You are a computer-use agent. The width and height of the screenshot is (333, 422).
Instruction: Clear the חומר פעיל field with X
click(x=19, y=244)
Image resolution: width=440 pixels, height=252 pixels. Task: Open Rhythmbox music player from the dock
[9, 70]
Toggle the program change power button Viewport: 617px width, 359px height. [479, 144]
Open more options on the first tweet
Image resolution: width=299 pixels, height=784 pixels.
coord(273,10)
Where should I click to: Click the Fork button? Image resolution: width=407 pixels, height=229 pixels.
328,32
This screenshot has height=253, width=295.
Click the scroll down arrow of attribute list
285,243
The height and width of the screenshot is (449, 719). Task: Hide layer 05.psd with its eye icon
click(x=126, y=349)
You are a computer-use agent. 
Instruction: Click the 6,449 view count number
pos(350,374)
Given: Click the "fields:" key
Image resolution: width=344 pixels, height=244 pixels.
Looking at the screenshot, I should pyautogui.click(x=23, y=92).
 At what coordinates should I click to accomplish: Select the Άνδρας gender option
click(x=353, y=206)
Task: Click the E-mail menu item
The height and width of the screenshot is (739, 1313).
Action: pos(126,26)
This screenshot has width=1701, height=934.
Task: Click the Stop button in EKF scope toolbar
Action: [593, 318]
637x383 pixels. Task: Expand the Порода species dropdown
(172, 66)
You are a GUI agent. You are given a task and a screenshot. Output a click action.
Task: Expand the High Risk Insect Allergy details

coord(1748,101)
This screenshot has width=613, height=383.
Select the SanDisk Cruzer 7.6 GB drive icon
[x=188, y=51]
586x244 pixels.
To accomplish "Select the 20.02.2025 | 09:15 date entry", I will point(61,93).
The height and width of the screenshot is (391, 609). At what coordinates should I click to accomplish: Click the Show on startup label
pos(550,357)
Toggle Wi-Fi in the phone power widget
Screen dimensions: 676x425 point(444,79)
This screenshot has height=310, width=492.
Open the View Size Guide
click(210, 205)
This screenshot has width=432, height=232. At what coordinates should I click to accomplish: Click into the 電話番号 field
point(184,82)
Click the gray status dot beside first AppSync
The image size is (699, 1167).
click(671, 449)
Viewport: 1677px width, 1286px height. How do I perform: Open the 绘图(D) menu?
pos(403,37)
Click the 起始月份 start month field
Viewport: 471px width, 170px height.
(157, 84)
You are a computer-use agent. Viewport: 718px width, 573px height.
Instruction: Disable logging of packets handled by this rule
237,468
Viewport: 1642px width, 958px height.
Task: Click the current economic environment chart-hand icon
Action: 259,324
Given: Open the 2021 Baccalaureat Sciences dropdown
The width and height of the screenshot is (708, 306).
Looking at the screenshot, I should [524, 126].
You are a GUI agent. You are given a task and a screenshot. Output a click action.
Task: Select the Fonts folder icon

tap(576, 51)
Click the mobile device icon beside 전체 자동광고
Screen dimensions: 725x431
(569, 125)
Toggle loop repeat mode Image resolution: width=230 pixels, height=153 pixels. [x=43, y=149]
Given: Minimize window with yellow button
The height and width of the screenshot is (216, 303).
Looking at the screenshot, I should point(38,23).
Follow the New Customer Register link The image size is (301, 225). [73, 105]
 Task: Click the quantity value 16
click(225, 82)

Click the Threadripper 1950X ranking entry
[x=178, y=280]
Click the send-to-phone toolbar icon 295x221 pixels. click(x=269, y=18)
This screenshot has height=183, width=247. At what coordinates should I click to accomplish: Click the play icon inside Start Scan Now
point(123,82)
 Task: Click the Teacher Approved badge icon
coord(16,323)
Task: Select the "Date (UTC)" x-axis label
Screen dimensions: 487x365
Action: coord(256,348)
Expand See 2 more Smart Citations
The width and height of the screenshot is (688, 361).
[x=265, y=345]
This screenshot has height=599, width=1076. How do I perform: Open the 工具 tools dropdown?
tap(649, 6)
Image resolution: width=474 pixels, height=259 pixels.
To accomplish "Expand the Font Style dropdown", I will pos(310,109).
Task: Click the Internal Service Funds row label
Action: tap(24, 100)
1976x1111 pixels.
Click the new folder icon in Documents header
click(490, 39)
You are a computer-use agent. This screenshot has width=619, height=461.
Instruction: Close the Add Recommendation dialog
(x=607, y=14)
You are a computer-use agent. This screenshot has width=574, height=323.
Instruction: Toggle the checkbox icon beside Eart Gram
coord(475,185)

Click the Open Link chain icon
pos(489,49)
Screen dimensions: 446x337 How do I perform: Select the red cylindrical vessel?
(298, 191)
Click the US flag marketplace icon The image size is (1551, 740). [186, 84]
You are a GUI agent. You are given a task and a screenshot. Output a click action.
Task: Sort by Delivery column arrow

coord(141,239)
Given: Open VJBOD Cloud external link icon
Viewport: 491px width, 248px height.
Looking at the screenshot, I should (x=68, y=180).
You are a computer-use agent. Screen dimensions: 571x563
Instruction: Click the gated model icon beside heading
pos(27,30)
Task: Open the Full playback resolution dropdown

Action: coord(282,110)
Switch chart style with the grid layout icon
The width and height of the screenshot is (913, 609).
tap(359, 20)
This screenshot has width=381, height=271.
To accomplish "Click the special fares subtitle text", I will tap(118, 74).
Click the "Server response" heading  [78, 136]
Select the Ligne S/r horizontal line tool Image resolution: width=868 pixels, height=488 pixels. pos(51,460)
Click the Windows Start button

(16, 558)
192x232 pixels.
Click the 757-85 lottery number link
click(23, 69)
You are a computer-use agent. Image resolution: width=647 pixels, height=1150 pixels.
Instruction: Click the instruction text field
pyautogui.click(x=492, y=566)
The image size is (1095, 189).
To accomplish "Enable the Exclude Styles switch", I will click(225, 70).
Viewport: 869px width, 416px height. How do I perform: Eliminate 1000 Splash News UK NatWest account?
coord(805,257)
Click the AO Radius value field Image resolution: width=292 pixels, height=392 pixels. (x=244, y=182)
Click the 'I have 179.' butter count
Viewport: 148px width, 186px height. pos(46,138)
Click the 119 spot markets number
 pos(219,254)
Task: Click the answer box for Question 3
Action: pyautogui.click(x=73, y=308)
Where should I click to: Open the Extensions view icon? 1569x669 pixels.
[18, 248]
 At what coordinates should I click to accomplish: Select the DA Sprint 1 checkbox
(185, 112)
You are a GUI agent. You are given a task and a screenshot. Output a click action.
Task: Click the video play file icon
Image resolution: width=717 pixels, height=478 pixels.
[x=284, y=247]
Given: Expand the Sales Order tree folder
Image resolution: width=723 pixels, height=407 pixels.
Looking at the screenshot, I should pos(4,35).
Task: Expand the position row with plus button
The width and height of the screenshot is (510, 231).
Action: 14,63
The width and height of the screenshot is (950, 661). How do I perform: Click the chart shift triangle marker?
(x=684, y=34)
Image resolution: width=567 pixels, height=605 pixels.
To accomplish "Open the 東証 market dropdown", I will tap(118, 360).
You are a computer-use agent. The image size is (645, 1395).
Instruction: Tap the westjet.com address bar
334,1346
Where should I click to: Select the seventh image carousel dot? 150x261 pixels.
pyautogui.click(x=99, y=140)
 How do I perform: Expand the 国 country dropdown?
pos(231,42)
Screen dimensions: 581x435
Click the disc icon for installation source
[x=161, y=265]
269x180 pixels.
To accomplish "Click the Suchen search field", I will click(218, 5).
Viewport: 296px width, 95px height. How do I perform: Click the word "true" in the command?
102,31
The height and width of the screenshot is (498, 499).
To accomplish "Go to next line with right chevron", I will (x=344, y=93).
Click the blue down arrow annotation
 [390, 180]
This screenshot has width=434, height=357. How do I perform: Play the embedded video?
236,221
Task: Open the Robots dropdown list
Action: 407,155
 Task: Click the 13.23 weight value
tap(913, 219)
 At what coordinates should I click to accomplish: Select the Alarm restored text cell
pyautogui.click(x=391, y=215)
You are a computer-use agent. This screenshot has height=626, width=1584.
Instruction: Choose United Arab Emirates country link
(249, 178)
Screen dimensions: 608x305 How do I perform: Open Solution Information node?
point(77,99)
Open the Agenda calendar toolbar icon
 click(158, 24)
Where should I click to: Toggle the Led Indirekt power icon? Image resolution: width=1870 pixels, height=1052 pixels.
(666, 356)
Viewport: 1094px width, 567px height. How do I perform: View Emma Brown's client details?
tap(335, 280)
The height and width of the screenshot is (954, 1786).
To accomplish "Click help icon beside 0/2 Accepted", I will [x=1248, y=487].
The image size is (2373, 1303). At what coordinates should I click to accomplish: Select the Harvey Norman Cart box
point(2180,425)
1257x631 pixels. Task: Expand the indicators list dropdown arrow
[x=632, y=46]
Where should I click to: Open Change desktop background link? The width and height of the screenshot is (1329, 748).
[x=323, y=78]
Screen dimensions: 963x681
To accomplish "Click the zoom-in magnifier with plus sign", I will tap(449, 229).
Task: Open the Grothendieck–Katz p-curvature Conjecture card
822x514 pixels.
══════════════════════════════
Gather every line of the records above that contains the string "Instruction", and copy each one in full. Case counts.

Instruction: Clear the חומר פעיל field with X
Instruction: Click the 6,449 view count number
Instruction: Disable logging of packets handled by this rule
Instruction: Close the Add Recommendation dialog
Instruction: Toggle the checkbox icon beside Eart Gram
Instruction: Click the gated model icon beside heading
Instruction: Click the instruction text field
Instruction: Tap the westjet.com address bar
Instruction: Choose United Arab Emirates country link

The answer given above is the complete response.